Whether natural or cultivated, healthy ecosystems rely primarily on water. Therefore, one of the key areas of Natuurboerdery® is the management of water, which is the main constraint for farming operations in South Africa.

The whole farming operation already converted to drip irrigation in 1983-84. Contouring and run-off control was gradually developed to a standard where soil erosion and stream eutrophication through leading was effectively eliminated. This discipline proved its worth in the massive floods of 2000, when most dams were destroyed, but no cultivated lands were washed away.

Scientific monitoring of rainfall and soil moisture led to steady improvement of irrigation practices, including the introduction of the Motec system. The use of compost contributed greatly to better water penetration and retention.

Various trials to limit evaporation were conducted. A variety of plastic mulch covers on tomatoes were tested. Although successful for limiting weeds and evaporation, these proved both too expensive and environmentally unacceptable: the plastic was impossible to sanitate from resting fields, and caused problems with cattle grazing there.

We realise our responsibility to manage water and great emphasis is placed on all facets of water provision. This includes: 

  • Safety of dams
  • Borehole monitoring
  • Pipelines
  • Water drainage control planning

Drainage of water and nutrients is curtailed in this way by using the latest automated irrigation technology.

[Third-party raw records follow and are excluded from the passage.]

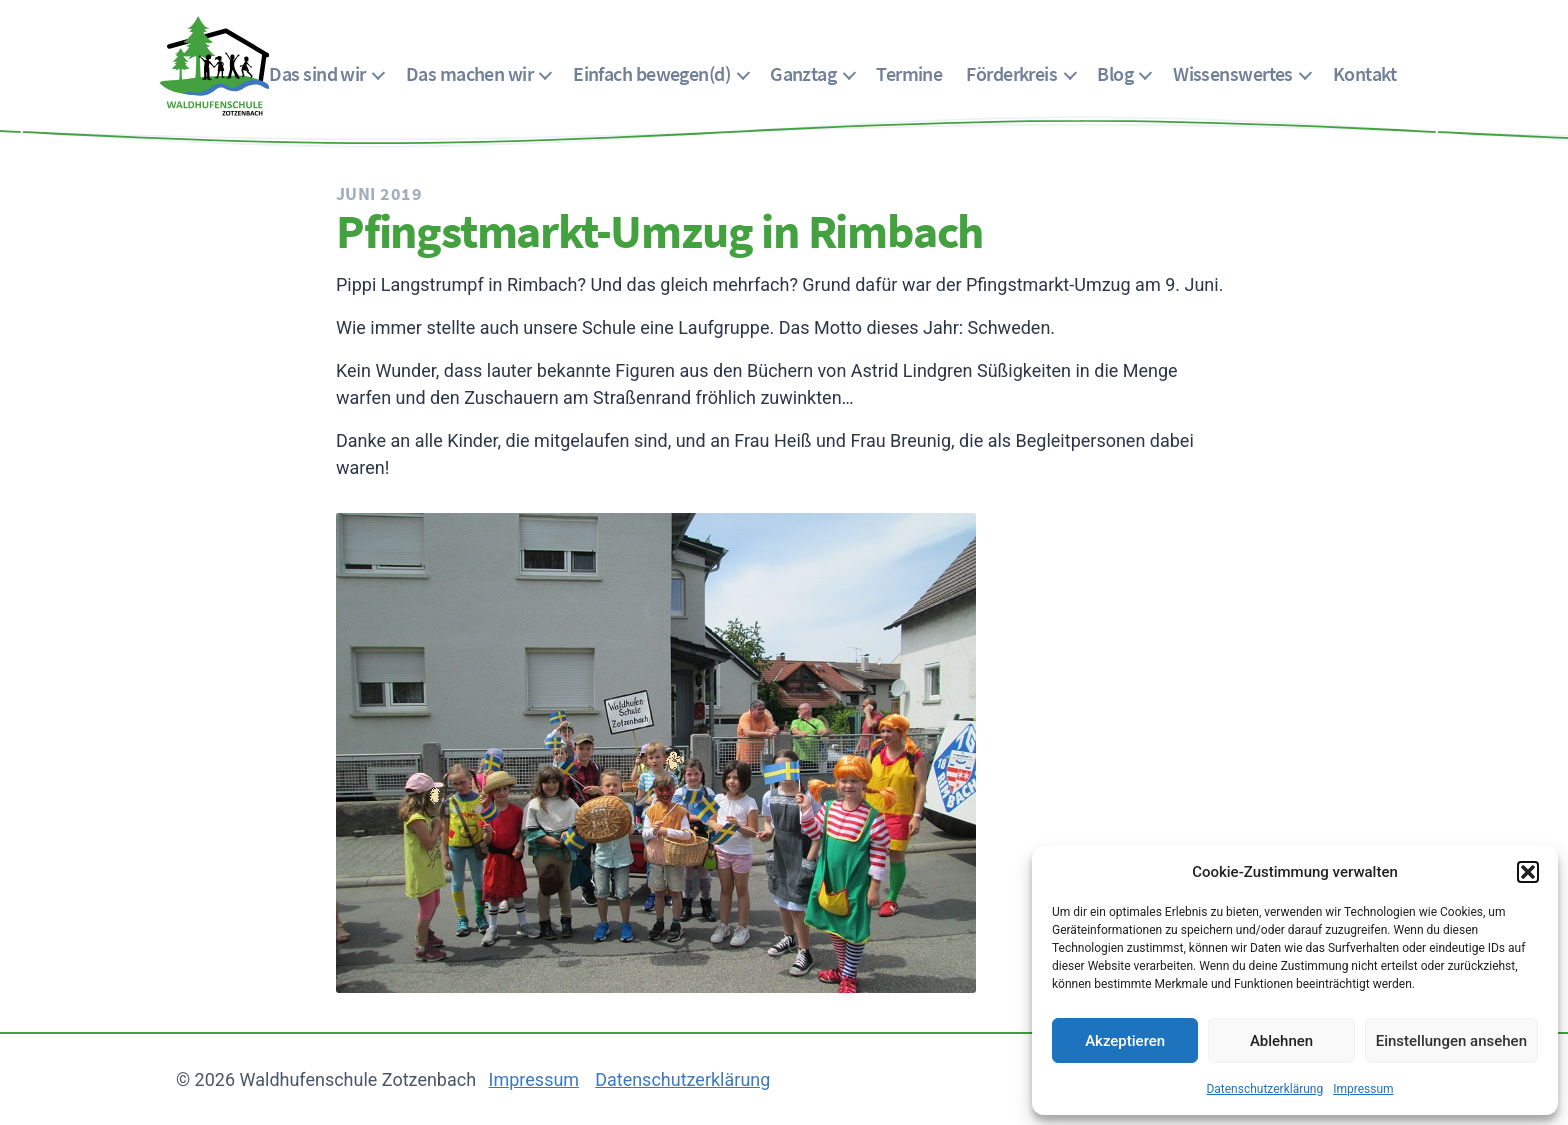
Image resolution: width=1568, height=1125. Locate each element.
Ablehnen (1281, 1041)
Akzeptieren (1125, 1041)
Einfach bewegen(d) (651, 73)
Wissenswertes (1233, 73)
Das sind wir (317, 73)
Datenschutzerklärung (1264, 1089)
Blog (1115, 73)
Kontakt (1364, 73)
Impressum (1363, 1089)
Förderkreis (1011, 73)
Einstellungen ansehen (1451, 1041)
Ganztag (803, 73)
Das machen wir (469, 73)
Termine (909, 73)
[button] (1528, 872)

We use water efficiently and irrigation scheduling is based on what the plants need, as well as climatic requirements.

Organic mulch proved too expensive on the short lived tomatoes for the benefits it provided, but was used extensively on avocados since 2004. A mix of wood chips, cattle dung and EM is applied.

Description.

A major water saving was achieved with tomatoes in net houses. Here plastic mulch was absolutely indicated and combined with the reduced evapo-transportation through wind, resulted in an average reduction of 25% of irrigation water per tonne tomatoes produced. Various experiments with minimum cultivation and ground cover plants, were conducted, also in consultation with our engineers to find suitable machines. None of the efforts were successful because the absolutely essential ridging had to be abandoned.

While our above ground available water was eventually optimally harvested through a system of sophisticated dams, pumps and pipelines, the more expensive underground sources were mainly used as supplement and reserves in times of drought. Recently we commissioned a survey of our ground water reservoirs (complete with replenishment rates, water quality and sustainable utilisation) from the company AGES.

This enables us to optimally manage our whole natural water resource on a sustainable basis, with a GIS system reflecting every one of several hundred boreholes together with its attributes.

By diligent nature conservation of our stream catchment areas we have managed to maintain the stream flow on our farms. Since 2001 there is an ongoing effort to eradicate invader Seligna and Wattle in our mountains, which has resulted in notable stream flow improvement.